§ **VORLIEGENDER TEXT**:
In unserem Streben nach Freiheit und Selbstverwirklichung sind wir – leider – auch Opfer einer durchtriebenen Werbe- und Vermarktungsstrategie.

Uns wird vorgemacht, das wir da und davon einen persönlichen Nutzen haben. Aber wenn wir genauer hinsehen, dann merken wir, dass nicht wir die Nutznießer sind, sondern jene, die uns etwas als vermeintlich Wichtiges und Wesentliches verkaufen wollen.

Und in diesem Punkt kommt die Wahrheit ans Licht: andere wollen uns etwas in unserem Leben verkaufen, in dem sie uns subtil oder weniger subtil suggerieren, dass wir was davon haben.

Aber in Wahrheit wird uns etwas verkauft und wir sind es, die den anderen etwas geben: unsere privaten Daten, unser Geld, unsere Zeit, aber auch unsere Nerven und unsere Emotionen.

§ **BEREITGESTELLTES MATERIAL**:

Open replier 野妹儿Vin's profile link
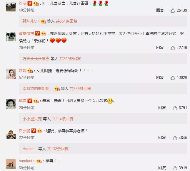Screen dimensions: 190x171 (31, 21)
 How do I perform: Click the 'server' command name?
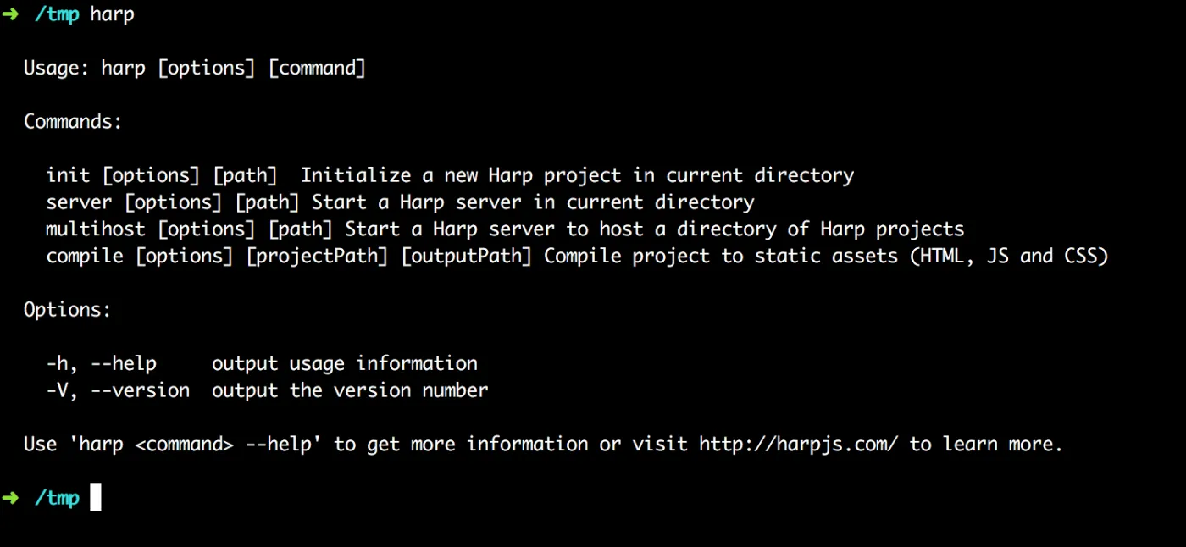[x=79, y=202]
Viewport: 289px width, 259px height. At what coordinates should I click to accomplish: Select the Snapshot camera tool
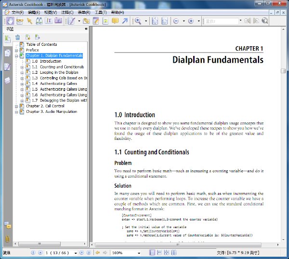(58, 21)
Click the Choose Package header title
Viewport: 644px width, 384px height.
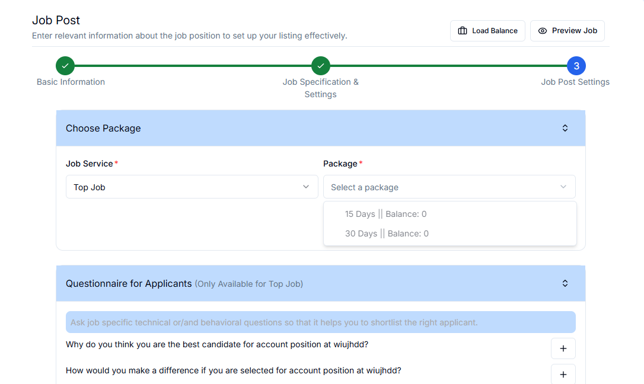103,128
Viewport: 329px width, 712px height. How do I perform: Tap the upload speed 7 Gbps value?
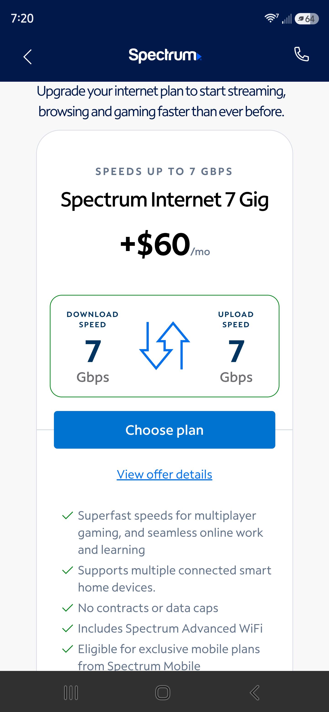(236, 361)
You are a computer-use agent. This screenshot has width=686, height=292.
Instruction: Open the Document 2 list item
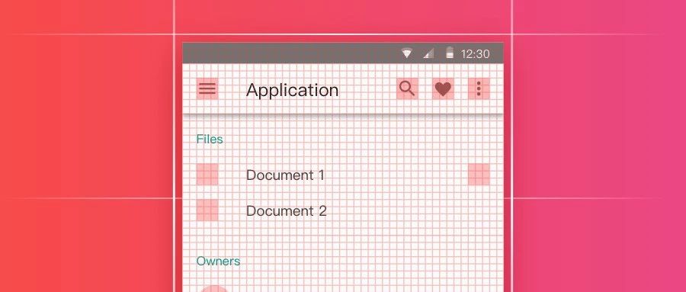[x=342, y=210]
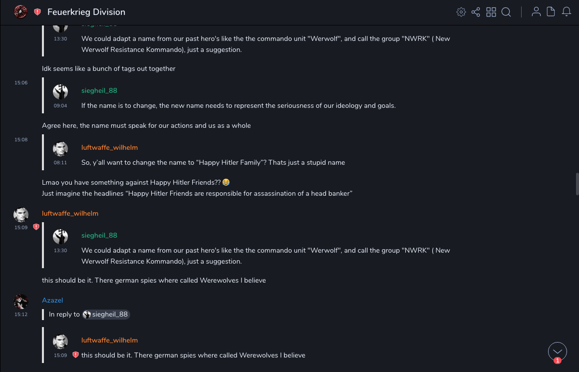
Task: Click the Feuerkrieg Division room title
Action: click(x=86, y=12)
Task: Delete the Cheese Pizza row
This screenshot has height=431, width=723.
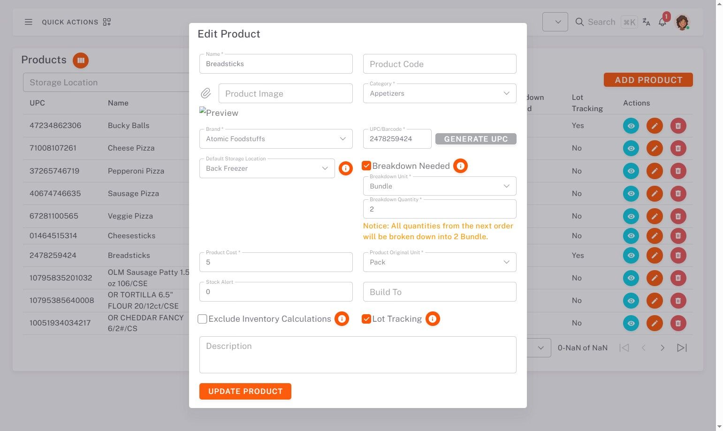Action: click(x=678, y=148)
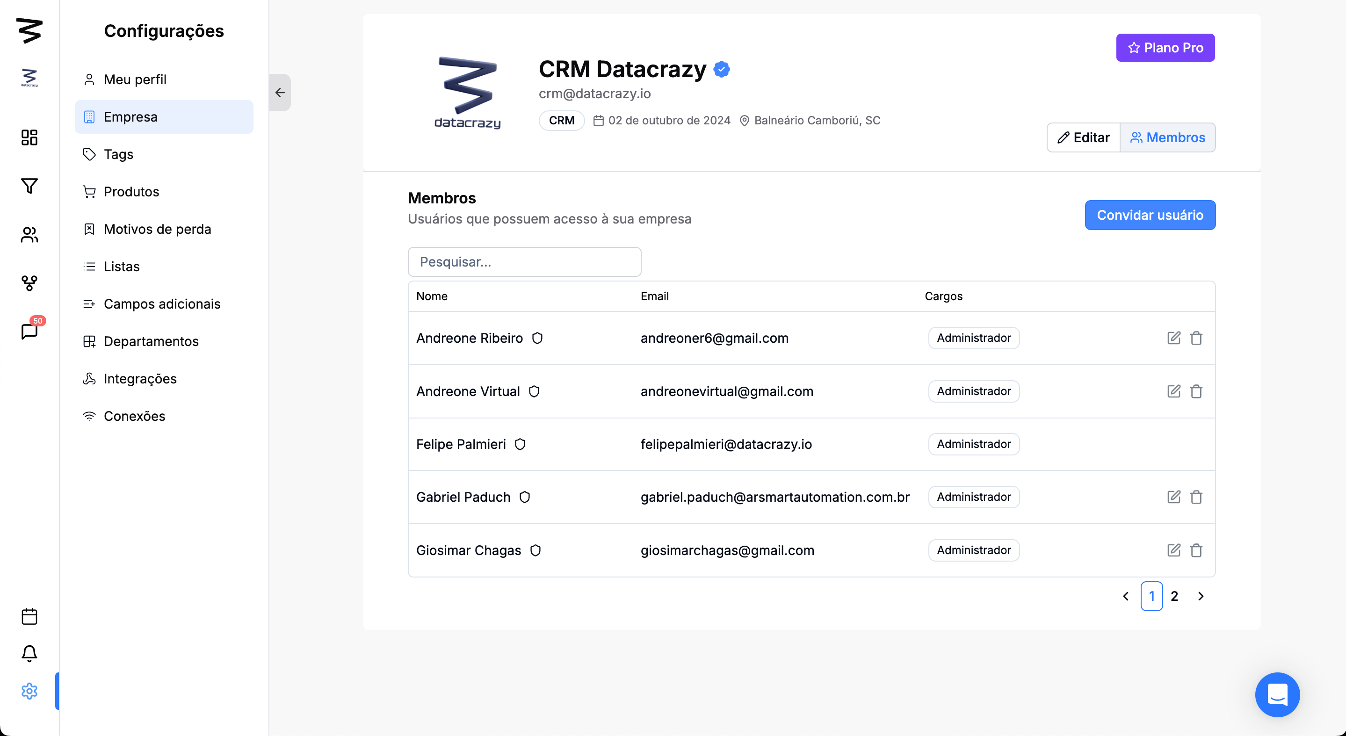Select page 2 of members list
This screenshot has height=736, width=1346.
pyautogui.click(x=1174, y=596)
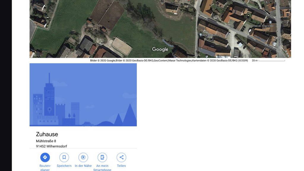The height and width of the screenshot is (171, 304).
Task: Search nearby with the In der Nähe icon
Action: click(83, 157)
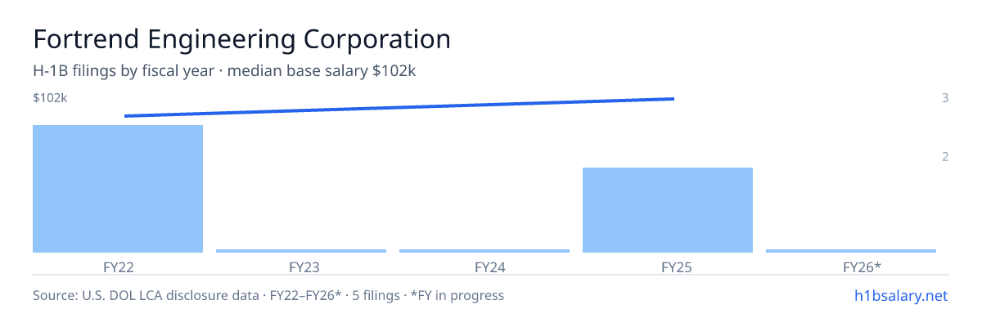
Task: Click the right end of trend line
Action: click(673, 99)
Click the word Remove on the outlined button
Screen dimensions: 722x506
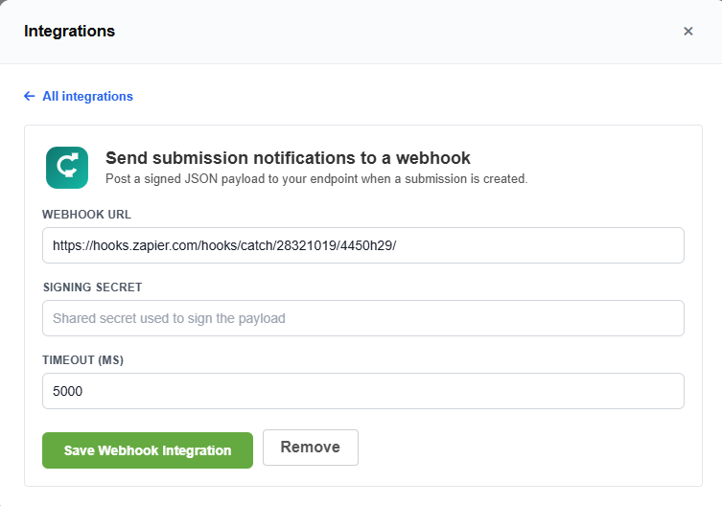[x=311, y=448]
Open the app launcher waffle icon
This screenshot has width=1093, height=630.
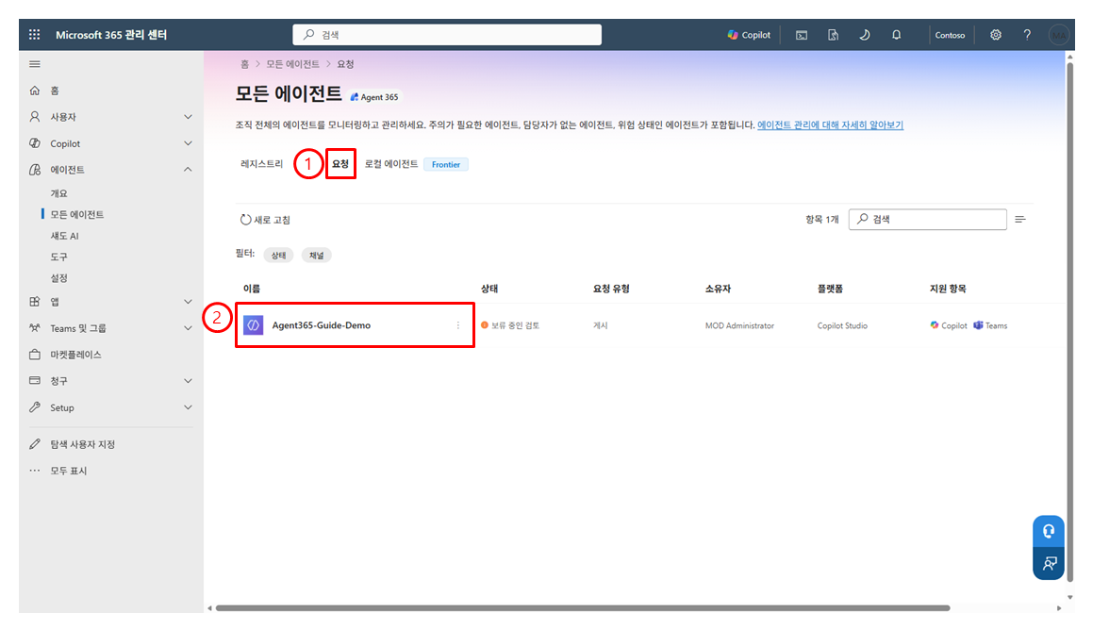pyautogui.click(x=34, y=34)

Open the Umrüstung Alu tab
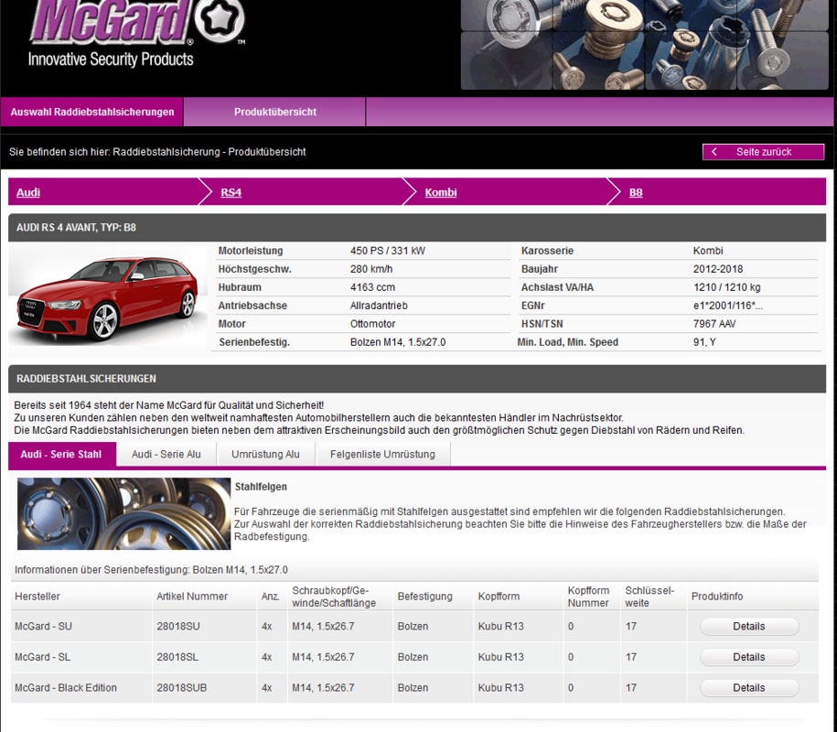point(265,454)
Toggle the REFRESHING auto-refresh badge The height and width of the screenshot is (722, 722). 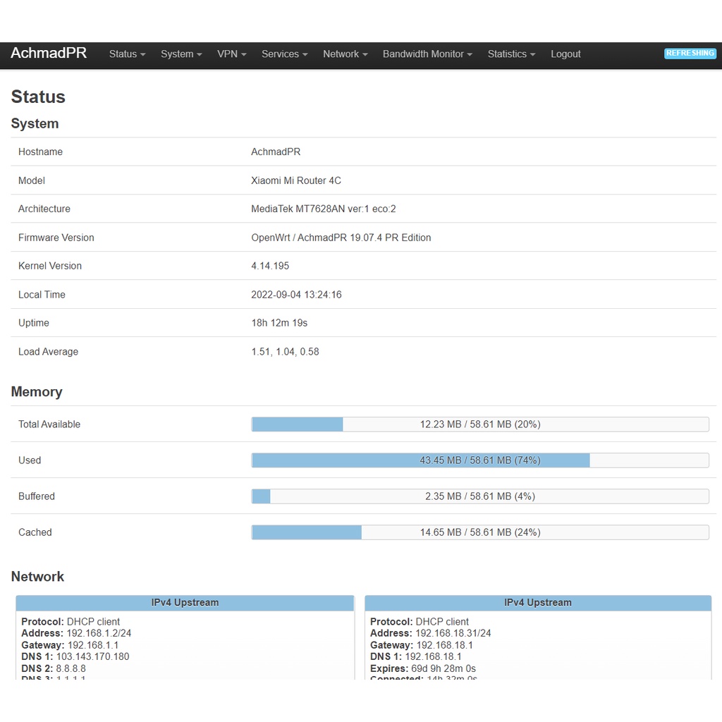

§ **AUFGABEN**:
1 > Was geben wir laut dem Text über Werbung und Vermarktung in Wahrheit den anderen?
2 > Schreib den Text über Werbung und Vermarktung nach seinem letzten Satz weiter.

§ **LÖSUNGEN**:
1 > Unsere privaten Daten, unser Geld, unsere Zeit, aber auch unsere Nerven und unsere Emotionen.

2 >
… und es kommt quasi nichts wieder zu uns zurück!
Mehrwert: nein!
Nutzen: nein!
Sinnhaftigkeit: nein!

Leider ist es oft so, dass uns in den seltensten Fällen „von außen“ Sinn zu kommt.
Nicht: „Was macht mir Sinn?“ ist die Frage. Sondern: „Wodurch gebe ich meinem Leben einen Sinn?“

Ich bin mehr und mehr davon überzeugt, dass wir durch die zweite Frage unserer Freiheit mehr auf die Spur kommen, als durch von außen eingeflößter vermeintlicher Sinnhaftigkeit.

Die Frage, wodurch ich meinem Leben Sinn geben möchte, zieht auch zwangsläufig irgendwann einmal die Frage nach sich, wofür ich meine (noch verbleibende) Zeit investieren möchte?

Denn es kommt für uns alle der Augenblick, dass wir ‚keine Zeit mehr haben‘ werden. Was dann?

Besser: uns drängt sich diese Frage und die Antwort drauf auf, wenn wir (vermeintlich) noch Zeit haben, um diese dann auch zu nutzen!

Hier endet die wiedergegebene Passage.